==== PROVIDED MATERIAL
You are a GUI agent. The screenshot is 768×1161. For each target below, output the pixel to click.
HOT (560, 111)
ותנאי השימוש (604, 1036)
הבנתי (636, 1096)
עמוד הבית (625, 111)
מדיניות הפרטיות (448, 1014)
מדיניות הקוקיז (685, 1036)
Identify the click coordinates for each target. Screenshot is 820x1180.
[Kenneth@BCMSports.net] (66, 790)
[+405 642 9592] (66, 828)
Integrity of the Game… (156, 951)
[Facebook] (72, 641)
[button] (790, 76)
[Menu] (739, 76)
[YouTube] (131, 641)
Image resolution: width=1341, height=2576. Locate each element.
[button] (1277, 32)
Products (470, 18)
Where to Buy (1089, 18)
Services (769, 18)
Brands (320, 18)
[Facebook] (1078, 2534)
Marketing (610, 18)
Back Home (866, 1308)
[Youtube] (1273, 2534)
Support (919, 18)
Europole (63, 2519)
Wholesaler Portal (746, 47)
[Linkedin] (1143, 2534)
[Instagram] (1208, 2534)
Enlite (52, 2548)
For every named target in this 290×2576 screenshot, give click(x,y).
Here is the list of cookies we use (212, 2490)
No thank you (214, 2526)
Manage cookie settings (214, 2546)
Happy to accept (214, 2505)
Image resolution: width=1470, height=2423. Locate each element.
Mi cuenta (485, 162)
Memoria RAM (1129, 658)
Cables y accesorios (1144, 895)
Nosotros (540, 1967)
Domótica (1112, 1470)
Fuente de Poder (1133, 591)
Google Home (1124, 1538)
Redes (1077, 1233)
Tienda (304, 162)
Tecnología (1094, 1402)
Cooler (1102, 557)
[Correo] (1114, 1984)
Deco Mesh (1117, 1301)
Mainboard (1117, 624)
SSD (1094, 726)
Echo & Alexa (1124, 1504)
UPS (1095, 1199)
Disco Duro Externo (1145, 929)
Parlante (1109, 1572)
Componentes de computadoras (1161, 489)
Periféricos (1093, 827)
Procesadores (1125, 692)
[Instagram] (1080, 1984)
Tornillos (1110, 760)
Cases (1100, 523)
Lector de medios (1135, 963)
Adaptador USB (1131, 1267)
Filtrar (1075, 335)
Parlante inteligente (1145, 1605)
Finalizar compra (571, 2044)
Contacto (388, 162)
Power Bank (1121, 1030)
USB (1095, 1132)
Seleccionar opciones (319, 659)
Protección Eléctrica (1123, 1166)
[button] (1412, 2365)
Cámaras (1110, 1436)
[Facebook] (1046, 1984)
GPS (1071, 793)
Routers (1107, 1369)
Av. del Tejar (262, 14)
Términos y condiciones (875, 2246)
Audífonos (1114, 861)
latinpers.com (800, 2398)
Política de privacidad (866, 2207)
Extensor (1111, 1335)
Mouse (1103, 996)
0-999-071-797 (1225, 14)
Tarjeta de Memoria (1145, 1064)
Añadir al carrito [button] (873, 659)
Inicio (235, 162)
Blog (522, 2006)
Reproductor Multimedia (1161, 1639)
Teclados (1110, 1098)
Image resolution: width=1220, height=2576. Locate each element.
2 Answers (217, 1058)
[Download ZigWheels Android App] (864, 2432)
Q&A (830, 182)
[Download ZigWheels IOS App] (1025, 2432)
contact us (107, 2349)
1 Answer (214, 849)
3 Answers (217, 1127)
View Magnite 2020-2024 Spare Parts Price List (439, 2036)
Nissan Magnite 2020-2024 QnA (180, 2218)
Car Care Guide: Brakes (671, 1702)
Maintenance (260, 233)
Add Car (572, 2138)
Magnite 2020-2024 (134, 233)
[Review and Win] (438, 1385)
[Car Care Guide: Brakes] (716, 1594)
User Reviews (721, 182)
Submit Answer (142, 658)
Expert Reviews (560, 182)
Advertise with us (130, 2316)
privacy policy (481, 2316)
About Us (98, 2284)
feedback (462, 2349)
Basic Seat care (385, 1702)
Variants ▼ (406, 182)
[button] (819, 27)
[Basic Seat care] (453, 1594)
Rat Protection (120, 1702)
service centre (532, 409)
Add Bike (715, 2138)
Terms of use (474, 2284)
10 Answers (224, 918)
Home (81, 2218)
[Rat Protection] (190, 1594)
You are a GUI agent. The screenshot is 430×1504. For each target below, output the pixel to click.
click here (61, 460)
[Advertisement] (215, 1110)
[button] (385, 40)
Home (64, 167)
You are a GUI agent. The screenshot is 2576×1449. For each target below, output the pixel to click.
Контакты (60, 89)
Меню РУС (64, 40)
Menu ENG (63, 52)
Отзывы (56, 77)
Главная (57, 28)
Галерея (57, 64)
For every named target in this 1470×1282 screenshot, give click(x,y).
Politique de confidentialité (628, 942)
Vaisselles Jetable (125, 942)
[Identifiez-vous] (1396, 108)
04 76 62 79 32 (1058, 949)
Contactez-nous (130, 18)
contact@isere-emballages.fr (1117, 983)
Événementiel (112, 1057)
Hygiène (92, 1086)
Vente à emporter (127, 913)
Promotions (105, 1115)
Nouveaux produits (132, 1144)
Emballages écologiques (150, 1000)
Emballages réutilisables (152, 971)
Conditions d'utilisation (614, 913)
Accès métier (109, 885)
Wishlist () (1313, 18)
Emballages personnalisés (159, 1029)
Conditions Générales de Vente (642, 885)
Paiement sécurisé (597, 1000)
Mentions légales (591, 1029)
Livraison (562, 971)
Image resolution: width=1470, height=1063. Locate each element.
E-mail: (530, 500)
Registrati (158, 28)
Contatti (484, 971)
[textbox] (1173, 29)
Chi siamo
========
- _PROBLEM TO SOLVE_: A verbatim copy of the listing is to be returned in full.

- _SOLUTION_:
You are a GUI agent. The screenshot is 768×1161. For each target below, output the pixel to click.
HOT (560, 111)
ותנאי השימוש (604, 1036)
הבנתי (636, 1096)
עמוד הבית (625, 111)
מדיניות הפרטיות (448, 1014)
מדיניות הקוקיז (685, 1036)
Identify the click coordinates for each target. Screenshot is 820x1180.
[Kenneth@BCMSports.net] (66, 790)
[+405 642 9592] (66, 828)
Integrity of the Game… (156, 951)
[Facebook] (72, 641)
[button] (790, 76)
[Menu] (739, 76)
[YouTube] (131, 641)
Image resolution: width=1341, height=2576. Locate each element.
[button] (1277, 32)
Products (470, 18)
Where to Buy (1089, 18)
Services (769, 18)
Brands (320, 18)
[Facebook] (1078, 2534)
Marketing (610, 18)
Back Home (866, 1308)
[Youtube] (1273, 2534)
Support (919, 18)
Europole (63, 2519)
Wholesaler Portal (746, 47)
[Linkedin] (1143, 2534)
[Instagram] (1208, 2534)
Enlite (52, 2548)
For every named target in this 290×2576 screenshot, give click(x,y).
Here is the list of cookies we use (212, 2490)
No thank you (214, 2526)
Manage cookie settings (214, 2546)
Happy to accept (214, 2505)
Image resolution: width=1470, height=2423. Locate each element.
Mi cuenta (485, 162)
Memoria RAM (1129, 658)
Cables y accesorios (1144, 895)
Nosotros (540, 1967)
Domótica (1112, 1470)
Fuente de Poder (1133, 591)
Google Home (1124, 1538)
Redes (1077, 1233)
Tienda (304, 162)
Tecnología (1094, 1402)
Cooler (1102, 557)
[Correo] (1114, 1984)
Deco Mesh (1117, 1301)
Mainboard (1117, 624)
SSD (1094, 726)
Echo & Alexa (1124, 1504)
UPS (1095, 1199)
Disco Duro Externo (1145, 929)
Parlante (1109, 1572)
Componentes de computadoras (1161, 489)
Periféricos (1093, 827)
Procesadores (1125, 692)
[Instagram] (1080, 1984)
Tornillos (1110, 760)
Cases (1100, 523)
Lector de medios (1135, 963)
Adaptador USB (1131, 1267)
Filtrar (1075, 335)
Parlante inteligente (1145, 1605)
Finalizar compra (571, 2044)
Contacto (388, 162)
Power Bank (1121, 1030)
USB (1095, 1132)
Seleccionar opciones (319, 659)
Protección Eléctrica (1123, 1166)
[button] (1412, 2365)
Cámaras (1110, 1436)
[Facebook] (1046, 1984)
GPS (1071, 793)
Routers (1107, 1369)
Av. del Tejar (262, 14)
Términos y condiciones (875, 2246)
Audífonos (1114, 861)
latinpers.com (800, 2398)
Política de privacidad (866, 2207)
Extensor (1111, 1335)
Mouse (1103, 996)
0-999-071-797 (1225, 14)
Tarjeta de Memoria (1145, 1064)
Añadir al carrito [button] (873, 659)
Inicio (235, 162)
Blog (522, 2006)
Reproductor Multimedia (1161, 1639)
Teclados (1110, 1098)
Image resolution: width=1220, height=2576. Locate each element.
2 Answers (217, 1058)
[Download ZigWheels Android App] (864, 2432)
Q&A (830, 182)
[Download ZigWheels IOS App] (1025, 2432)
contact us (107, 2349)
1 Answer (214, 849)
3 Answers (217, 1127)
View Magnite 2020-2024 Spare Parts Price List (439, 2036)
Nissan Magnite 2020-2024 QnA (180, 2218)
Car Care Guide: Brakes (671, 1702)
Maintenance (260, 233)
Add Car (572, 2138)
Magnite 2020-2024 (134, 233)
[Review and Win] (438, 1385)
[Car Care Guide: Brakes] (716, 1594)
User Reviews (721, 182)
Submit Answer (142, 658)
Expert Reviews (560, 182)
Advertise with us (130, 2316)
privacy policy (481, 2316)
About Us (98, 2284)
feedback (462, 2349)
Basic Seat care (385, 1702)
Variants ▼ (406, 182)
[button] (819, 27)
[Basic Seat care] (453, 1594)
Rat Protection (120, 1702)
service centre (532, 409)
Add Bike (715, 2138)
Terms of use (474, 2284)
10 Answers (224, 918)
Home (81, 2218)
[Rat Protection] (190, 1594)
You are a GUI agent. The screenshot is 430×1504. For each target below, output the pixel to click.
click here (61, 460)
[Advertisement] (215, 1110)
[button] (385, 40)
Home (64, 167)
You are a GUI agent. The screenshot is 2576×1449. For each target below, output the pixel to click.
Контакты (60, 89)
Меню РУС (64, 40)
Menu ENG (63, 52)
Отзывы (56, 77)
Главная (57, 28)
Галерея (57, 64)
For every named target in this 1470×1282 screenshot, give click(x,y).
Politique de confidentialité (628, 942)
Vaisselles Jetable (125, 942)
[Identifiez-vous] (1396, 108)
04 76 62 79 32 (1058, 949)
Contactez-nous (130, 18)
contact@isere-emballages.fr (1117, 983)
Événementiel (112, 1057)
Hygiène (92, 1086)
Vente à emporter (127, 913)
Promotions (105, 1115)
Nouveaux produits (132, 1144)
Emballages écologiques (150, 1000)
Emballages réutilisables (152, 971)
Conditions d'utilisation (614, 913)
Accès métier (109, 885)
Wishlist () (1313, 18)
Emballages personnalisés (159, 1029)
Conditions Générales de Vente (642, 885)
Paiement sécurisé (597, 1000)
Mentions légales (591, 1029)
Livraison (562, 971)
Image resolution: width=1470, height=1063. Locate each element.
E-mail: (530, 500)
Registrati (158, 28)
Contatti (484, 971)
[textbox] (1173, 29)
Chi siamo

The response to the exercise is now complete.